Date of Conferral



Doctor of Public Health (DrPH)


Public Health


Mary L. Gutierrez


African Americans disproportionately develop cardiovascular disease risk factors including high blood pressure and high cholesterol levels in comparison to European Americans. The purpose of this study was to examine the associations of diet quality and physical activity with blood pressure levels and cholesterol levels among African Americans. The social ecological model was the theoretical foundation for the study. Research questions were designed to examine the extent to which diet quality and physical activity predict blood pressure levels and cholesterol levels. The research design was quantitative cross-sectional secondary analysis of 959 participants. After controlling for demographic factors, body mass index, and energy intake, there was a potential nonlinear association between the dietary approaches to stop hypertension (DASH) diet and blood pressure levels.
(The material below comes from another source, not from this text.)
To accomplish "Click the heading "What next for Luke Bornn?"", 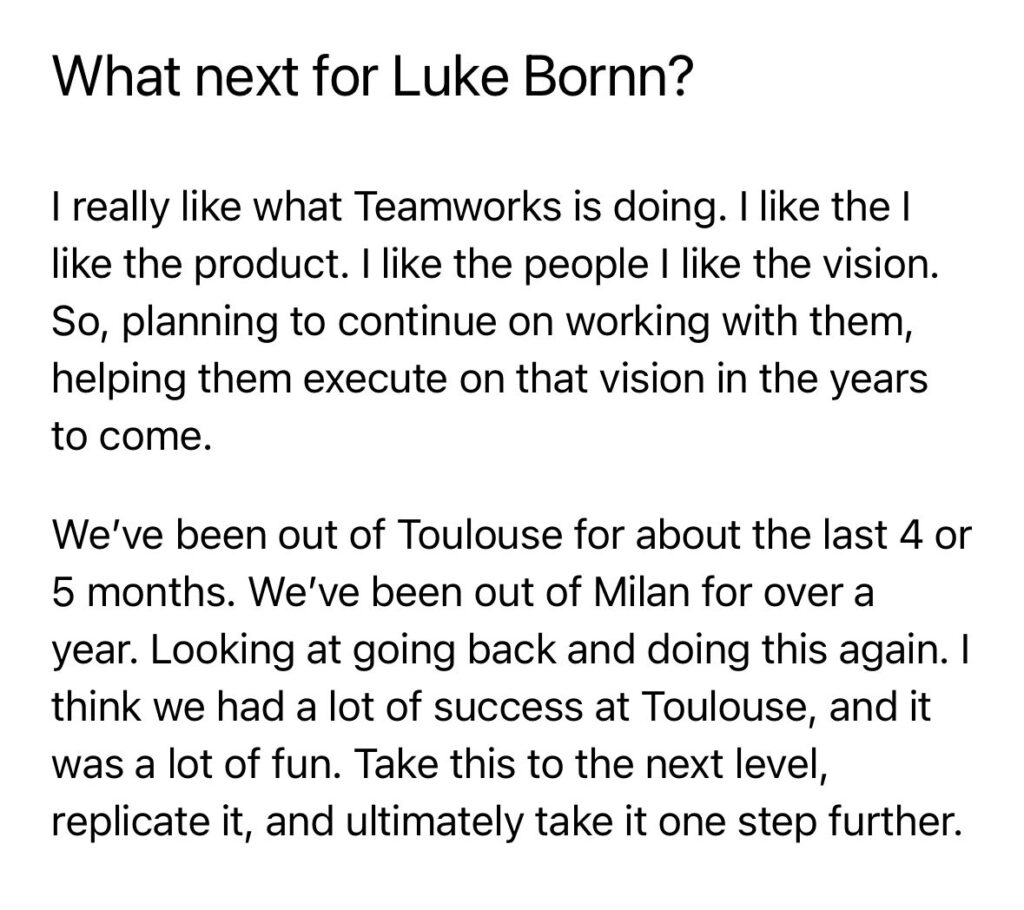I will tap(371, 80).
Multivariable-adjusted logistic regression analysis showed that a fourth-quintile DASH score significantly predicted blood pressure (OR: 0.57; 95% CI [0.35, 0.93]). There was no association between the DASH diet and cholesterol levels. Physical activity was not significantly associated with blood pressure levels or cholesterol levels. Researchers can use these findings to replicate large prospective studies. In addition, findings may be used to promote positive social change by healthcare professionals including dieticians and clinicains, as well as health promotion advocates and other institutions or individuals with public health interest.